Questions of identity
A Midsummer Night’s Dream is one of Shakespeare’s most popular comedies, and Bottom one of his most memorable creations. When rehearsing in the woods, Bottom’s head is magically transformed into that of an ass by the knavish sprite Puck. Visual effects have a much stronger impact on the stage than on the page. The hilarity of seeing an actor alter their whole being to convey this metamorphosis can only really ever be fully appreciated in performance, but readers will appreciate that Bottom’s experience of life has been overturned, and for a brief moment he gets to feel life as someone other than himself. This technique is repeated in some of Shakespeare’s other comedies where disguise allows characters to alter their identity: Rosalind in As You Like It and Viola in Twelfth Night both cross-dress as young men; and in The Comedy of Errors two sets of twins are mistaken for one another to great comic effect.
The enchanted Bottom the weaver, of A Midsummer Night’s Dream, whose head has been replaced with that of an ass, becomes desirable to Titania, who is under the spell of a love potion.
Perils of power
Shakespeare’s history plays are filled with duplicitous characters. In Richard III, Richard of Gloucester disguises his intentions to murder his way to the throne and becomes arguably Shakespeare’s greatest villain. Set apart by his misshapen body, the hunchback Richard is forcefully charismatic from his first soliloquy, which opens the play. He informs the audience that he is “determined to prove a villain”, and proclaims that he is “subtle, false, and treacherous”. The soliloquies, as well as the symbolism of his deformity, cast Richard as the vice figure of the drama: audiences love to hate him. And yet, as is the case in all of Shakespeare’s history plays from Richard II to Henry VI, power is shown to be fragile. Shakespeare notes in Henry IV Part 2, “Uneasy lies the head that wears a crown”: those in power are never free from danger. This is a lesson that Richard III learns to his surprise. Having murdered his way to the throne he has to continue killing until he feels that all threats to his crown have been wiped out.
Works for the ages
The First Folio stretches to over 900 pages, contains 36 plays, and features the best-known portrait of Shakespeare on its title page, but it does not include Pericles or The Two Noble Kinsmen, which can be found in most copies of Shakespeare’s complete works today. The Tempest, Cymbeline, and The Winter’s Tale are often referred to as romances in modern editions, while Coriolanus, Julius Caesar, and Antony and Cleopatra are sometimes spoken of today as his “Roman plays”.
Shakespeare’s works have burst beyond the generic confines in which they were first published, but it is thanks to the First Folio that Shakespeare’s works have survived at all.
The authorship debate
Various conspiracy theories have circulated since the late 18th century claiming that William Shakespeare of Stratford-upon-Avon was not the author behind the works published in the First Folio.

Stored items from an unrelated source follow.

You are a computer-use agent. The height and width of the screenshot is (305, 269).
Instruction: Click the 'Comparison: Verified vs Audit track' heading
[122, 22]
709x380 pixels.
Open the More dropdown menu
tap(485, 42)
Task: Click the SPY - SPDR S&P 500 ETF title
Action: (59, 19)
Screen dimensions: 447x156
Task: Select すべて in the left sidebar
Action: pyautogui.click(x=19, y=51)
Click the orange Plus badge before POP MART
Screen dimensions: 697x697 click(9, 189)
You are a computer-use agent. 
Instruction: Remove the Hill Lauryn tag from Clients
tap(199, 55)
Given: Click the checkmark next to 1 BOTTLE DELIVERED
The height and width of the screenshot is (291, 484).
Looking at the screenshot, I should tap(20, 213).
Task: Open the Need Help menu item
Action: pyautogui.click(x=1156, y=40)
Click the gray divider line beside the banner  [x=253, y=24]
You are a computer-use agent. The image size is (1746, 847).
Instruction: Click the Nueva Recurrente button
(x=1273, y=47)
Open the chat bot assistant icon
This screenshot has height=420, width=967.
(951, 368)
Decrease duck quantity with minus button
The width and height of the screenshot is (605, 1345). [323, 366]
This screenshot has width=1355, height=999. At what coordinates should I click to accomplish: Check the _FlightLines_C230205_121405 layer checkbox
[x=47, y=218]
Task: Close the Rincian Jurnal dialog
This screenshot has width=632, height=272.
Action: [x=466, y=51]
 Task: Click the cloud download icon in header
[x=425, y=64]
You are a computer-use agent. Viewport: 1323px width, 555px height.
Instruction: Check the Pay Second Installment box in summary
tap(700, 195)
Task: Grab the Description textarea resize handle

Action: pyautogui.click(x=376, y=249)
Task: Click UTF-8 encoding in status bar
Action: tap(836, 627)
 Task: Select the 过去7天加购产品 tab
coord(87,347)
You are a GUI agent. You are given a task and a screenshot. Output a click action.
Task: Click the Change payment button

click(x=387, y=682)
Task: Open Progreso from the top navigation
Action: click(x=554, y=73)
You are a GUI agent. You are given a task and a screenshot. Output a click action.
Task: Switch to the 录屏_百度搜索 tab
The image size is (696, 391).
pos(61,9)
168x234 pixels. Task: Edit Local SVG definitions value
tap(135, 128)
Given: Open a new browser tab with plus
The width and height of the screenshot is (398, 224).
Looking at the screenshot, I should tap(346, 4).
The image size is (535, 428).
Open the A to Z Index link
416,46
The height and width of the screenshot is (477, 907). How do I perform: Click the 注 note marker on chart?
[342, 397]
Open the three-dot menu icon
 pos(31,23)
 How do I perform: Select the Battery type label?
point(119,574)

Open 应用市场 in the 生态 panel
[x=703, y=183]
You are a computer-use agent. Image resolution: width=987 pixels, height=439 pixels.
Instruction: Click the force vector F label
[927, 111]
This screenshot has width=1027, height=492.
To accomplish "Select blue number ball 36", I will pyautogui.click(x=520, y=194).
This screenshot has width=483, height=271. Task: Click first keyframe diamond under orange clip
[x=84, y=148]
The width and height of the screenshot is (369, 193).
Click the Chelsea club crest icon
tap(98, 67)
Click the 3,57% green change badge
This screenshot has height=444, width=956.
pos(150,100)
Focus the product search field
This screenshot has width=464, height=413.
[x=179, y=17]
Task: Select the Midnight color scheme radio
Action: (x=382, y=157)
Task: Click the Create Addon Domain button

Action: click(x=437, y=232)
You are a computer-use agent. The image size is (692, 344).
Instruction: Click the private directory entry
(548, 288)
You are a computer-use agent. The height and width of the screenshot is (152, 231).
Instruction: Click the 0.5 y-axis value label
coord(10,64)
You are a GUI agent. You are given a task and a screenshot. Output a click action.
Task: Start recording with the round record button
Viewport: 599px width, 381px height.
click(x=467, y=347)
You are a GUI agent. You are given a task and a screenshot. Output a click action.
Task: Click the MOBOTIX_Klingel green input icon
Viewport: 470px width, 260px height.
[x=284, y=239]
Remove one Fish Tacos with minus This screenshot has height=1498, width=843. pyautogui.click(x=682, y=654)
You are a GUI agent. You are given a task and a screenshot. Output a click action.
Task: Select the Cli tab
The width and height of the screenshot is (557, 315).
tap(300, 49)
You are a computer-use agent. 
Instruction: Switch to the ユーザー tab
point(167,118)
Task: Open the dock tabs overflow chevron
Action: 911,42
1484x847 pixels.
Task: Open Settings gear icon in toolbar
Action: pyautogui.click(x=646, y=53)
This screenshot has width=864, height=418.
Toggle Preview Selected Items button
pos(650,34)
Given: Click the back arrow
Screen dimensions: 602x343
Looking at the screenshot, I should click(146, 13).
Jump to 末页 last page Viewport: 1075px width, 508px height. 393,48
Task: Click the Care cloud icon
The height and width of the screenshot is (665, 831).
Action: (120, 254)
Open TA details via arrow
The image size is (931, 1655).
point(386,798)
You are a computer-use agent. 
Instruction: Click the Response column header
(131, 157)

There is a long catalogue of alternative candidates, and it continues to grow. The list includes figures such as Sir Francis Bacon, Christopher Marlowe, Edward de Vere, and even Queen Elizabeth I, all of whom died a decade before Shakespeare’s last plays were staged or published. How could the Elizabethan playwright Christopher Marlowe have written the plays when he was murdered in 1593? One story goes that Christopher Marlowe did not really die in a tavern brawl in 1593, but went into hiding and continued to supply the public theatres with plays under the pseudonym “William Shakespeare”. The arguments for the other contenders are equally improbable.